Senior Go Backend Engineer
A few backend problems I took from an open-ended problem through an RFC to implementation.
Search was implemented ad hoc per service, using database queries for full-text lookups — no typo tolerance, no relevance ranking, and tenant isolation that depended on every service filtering correctly by hand. I wrote the proposal for a platform-level Meilisearch integration: one shared index per entity type instead of an index per tenant, cryptographically signed tenant tokens enforcing tenant-level filtering at query time, and event-driven sync over NATS JetStream so indexed data never drifts from the source of truth. I then co-built the first implementation of it for profile search.
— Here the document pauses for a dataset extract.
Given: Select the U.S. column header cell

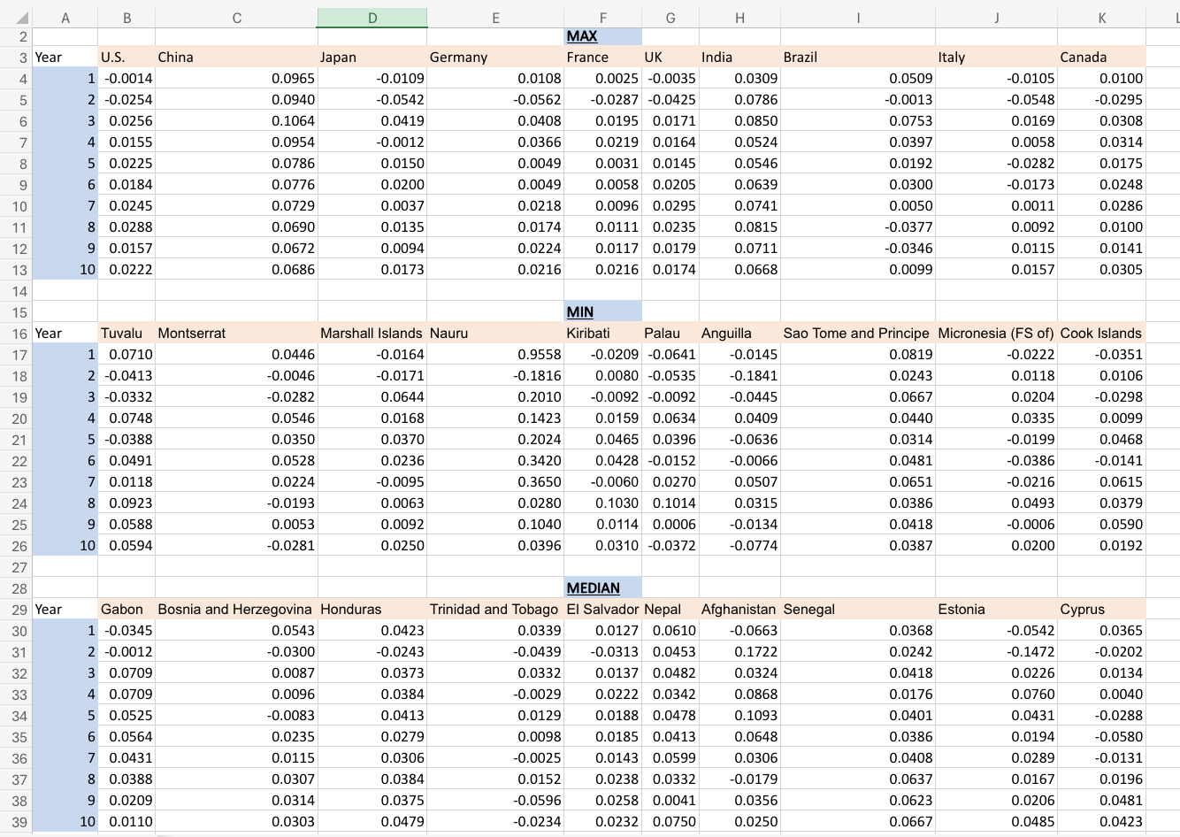Looking at the screenshot, I should coord(126,57).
A reference-data service needed to support multiple languages without breaking every client already depending on it. I designed the API and data model changes: a required default locale per record, an optional locale parameter added to existing read requests, and deterministic fallback when a translation is missing. The proposal was accepted, I implemented the migration and the locale-aware read paths, and later tracked down a cache bug where a shared pointer was being mutated across locales under load.
A payments anti-fraud service processed a live MongoDB change stream from a transactions collection into an analytics collection, and any event that failed processing needed to be retried rather than dropped. I had the stream persist its last processed resume token so it could pick up exactly where it left off after a restart, and routed failed events into a separate backup collection that a background worker retried every 15 seconds until they succeeded. I measured the cost of this: with tokens and the backup path enabled, sustained throughput was around 80 events/second, versus roughly 90/second without them — a trade-off I considered worth it for guaranteeing no silent gaps in fraud coverage.